British man wounded in Beirut said family ‘feared he was dead’ after explosion

British man wounded in Beirut said family ‘feared he was dead’ after explosion
Lebanon Explosion France

A British citizen living in Beirut said his family “feared he was dead” following Tuesday’s explosion.

Andy Kemp, 58, spoke of the emotional moment his son discovered he was still alive after the blast “turned his office upside down”.

He had been working less than half a mile from the explosion site when the blast saw glass shards fired into his head and neck.

He thought he had been blinded by the debris, before realising it was the blood from a head wound running into his eyes.

After the first explosion, Mr Kemp grabbed his phone and had enough time to type the words “uh-oh” in a group chat with his family before the second blast flung him across the room.

He said: “My office was turned inside out, and was on top of me. That was fairly scary. It went an eerie quiet after that, I just sat there, under a pile of stuff, the windows had been blown off, and everything had collapsed.”

Mr Kemp’s eldest son, Jack, 19, was at their apartment nearby when the explosion happened.

“Jack heard the first explosion, went onto his balcony, saw the second explosion and ran inside,” Mr Kemp said.

“As he was running inside, the two glass doors into the balcony followed him.

He had an injury to his leg and assumed I was dead, freaked out and sprinted to the office. I met him coming the opposite way in the corridor, which was fairly emotional.

French and Lebanese firemen search in the rubble of a building (Hassan Ammar/AP)

His wife Jane, 51, daughter Phoebe, 12 and youngest son Max, 18, were unharmed after visiting the beach.

At least 100 people died and thousands more were injured in the explosion – and while there are no reports of British fatalities, details of UK citizens caught up in the devastation are still being established.

The father-of-three realised he was bleeding heavily and tried the hospital nearest his office, which had been badly hit.

He described the scene on the streets as “hell on earth”, with rubble everywhere, and people “compacted” into their cars on the streets.

He said: “They stuck me in the back of an ambulance with a dead guy and a bunch of people who weren’t doing very well.

(Thibault Camus/AP)

“There was so much blood on my phone, I couldn’t use it. I could see my wife was trying to call me, but when I tried to swipe to answer, my phone was slicked with blood.”

He said he was “one of the lucky ones” as shards of debris narrowly missed piercing vital veins in his neck.

Speaking during a visit to Warrington, England, UK Prime Minister Boris Johnson said he was “appalled and shocked by the scenes in Lebanon”.

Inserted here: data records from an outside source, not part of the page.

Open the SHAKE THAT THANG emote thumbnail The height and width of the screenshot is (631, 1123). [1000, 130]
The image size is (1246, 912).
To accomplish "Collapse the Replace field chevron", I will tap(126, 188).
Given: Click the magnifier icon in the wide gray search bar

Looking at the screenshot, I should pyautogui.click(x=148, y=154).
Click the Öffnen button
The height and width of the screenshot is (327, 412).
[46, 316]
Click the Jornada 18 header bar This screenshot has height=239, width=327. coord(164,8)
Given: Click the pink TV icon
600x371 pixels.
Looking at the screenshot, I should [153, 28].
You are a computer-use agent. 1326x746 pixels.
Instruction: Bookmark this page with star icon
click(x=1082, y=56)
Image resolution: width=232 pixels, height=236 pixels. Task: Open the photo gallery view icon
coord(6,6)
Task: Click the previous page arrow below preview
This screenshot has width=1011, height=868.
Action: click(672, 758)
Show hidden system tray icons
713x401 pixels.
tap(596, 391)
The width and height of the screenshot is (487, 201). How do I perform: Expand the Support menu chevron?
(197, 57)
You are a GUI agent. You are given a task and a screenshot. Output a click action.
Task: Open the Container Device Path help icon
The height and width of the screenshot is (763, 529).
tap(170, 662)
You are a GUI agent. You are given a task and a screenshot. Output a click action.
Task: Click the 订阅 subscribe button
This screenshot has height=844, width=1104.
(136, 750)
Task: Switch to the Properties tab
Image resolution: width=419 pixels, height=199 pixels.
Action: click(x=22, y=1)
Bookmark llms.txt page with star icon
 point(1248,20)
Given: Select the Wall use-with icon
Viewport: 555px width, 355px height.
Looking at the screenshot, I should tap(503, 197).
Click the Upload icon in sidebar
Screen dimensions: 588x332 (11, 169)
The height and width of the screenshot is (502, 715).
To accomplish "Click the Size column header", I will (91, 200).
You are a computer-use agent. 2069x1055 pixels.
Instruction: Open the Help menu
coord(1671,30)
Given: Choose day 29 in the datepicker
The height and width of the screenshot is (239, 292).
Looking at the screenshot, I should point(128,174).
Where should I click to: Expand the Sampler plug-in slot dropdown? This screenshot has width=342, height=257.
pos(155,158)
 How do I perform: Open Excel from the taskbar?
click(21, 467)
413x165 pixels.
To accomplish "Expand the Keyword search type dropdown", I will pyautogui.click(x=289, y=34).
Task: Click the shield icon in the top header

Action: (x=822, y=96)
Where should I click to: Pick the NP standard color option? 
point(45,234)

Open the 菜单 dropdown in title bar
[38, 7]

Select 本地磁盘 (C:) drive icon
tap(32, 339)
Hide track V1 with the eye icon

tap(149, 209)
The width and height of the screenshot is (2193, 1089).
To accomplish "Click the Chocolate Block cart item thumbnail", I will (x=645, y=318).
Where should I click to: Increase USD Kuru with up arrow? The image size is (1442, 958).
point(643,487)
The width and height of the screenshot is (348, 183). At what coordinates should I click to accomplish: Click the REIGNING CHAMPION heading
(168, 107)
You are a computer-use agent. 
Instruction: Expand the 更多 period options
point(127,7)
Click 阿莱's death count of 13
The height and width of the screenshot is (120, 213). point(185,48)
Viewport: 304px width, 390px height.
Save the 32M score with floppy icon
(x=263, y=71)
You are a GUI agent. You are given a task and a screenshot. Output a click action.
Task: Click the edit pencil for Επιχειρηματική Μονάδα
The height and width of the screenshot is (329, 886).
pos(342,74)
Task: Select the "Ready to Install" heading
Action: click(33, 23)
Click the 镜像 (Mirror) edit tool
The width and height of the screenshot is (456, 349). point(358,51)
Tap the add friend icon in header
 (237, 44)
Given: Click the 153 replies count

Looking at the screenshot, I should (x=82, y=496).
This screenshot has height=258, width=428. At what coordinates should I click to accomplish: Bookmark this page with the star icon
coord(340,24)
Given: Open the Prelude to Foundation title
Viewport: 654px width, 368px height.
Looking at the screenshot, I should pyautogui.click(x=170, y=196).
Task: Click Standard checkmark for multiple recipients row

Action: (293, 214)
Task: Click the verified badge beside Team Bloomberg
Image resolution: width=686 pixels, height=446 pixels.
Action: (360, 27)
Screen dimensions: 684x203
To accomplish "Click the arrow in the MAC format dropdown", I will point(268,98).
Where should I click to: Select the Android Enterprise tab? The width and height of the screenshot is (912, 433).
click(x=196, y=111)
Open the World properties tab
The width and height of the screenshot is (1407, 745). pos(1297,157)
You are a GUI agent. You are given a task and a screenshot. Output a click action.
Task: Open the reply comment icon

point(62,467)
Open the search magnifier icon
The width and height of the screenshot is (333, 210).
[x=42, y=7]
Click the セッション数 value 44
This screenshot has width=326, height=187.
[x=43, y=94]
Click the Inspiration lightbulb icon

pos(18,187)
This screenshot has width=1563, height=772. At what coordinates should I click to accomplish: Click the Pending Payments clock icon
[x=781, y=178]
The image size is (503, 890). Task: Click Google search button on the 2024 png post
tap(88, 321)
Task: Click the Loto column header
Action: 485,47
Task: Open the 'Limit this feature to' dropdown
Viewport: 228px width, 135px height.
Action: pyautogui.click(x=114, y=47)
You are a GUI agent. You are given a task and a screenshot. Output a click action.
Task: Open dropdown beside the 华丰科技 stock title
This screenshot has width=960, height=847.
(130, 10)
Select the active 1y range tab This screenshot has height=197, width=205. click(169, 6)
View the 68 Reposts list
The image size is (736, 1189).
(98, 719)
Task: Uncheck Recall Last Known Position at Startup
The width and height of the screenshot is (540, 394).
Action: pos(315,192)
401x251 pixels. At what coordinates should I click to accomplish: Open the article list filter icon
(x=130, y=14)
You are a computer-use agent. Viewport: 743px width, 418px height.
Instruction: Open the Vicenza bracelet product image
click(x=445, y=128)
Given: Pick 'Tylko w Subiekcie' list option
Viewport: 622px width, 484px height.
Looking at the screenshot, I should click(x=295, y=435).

He said: “Our sympathy is very much with the people of Lebanon, of Beirut, and all the victims, their families, all those who’ve lost their homes — hundreds of thousands of people who have seen their homes damaged, one of the worst explosions we’ve seen in modern times.

“The UK has sent HMS Enterprise to help survey the port to see what we can do to help with the repair of damage.”

He said the UK Government would be sending a medical team and support package of £5 m (€5.5m) to aid recovery efforts.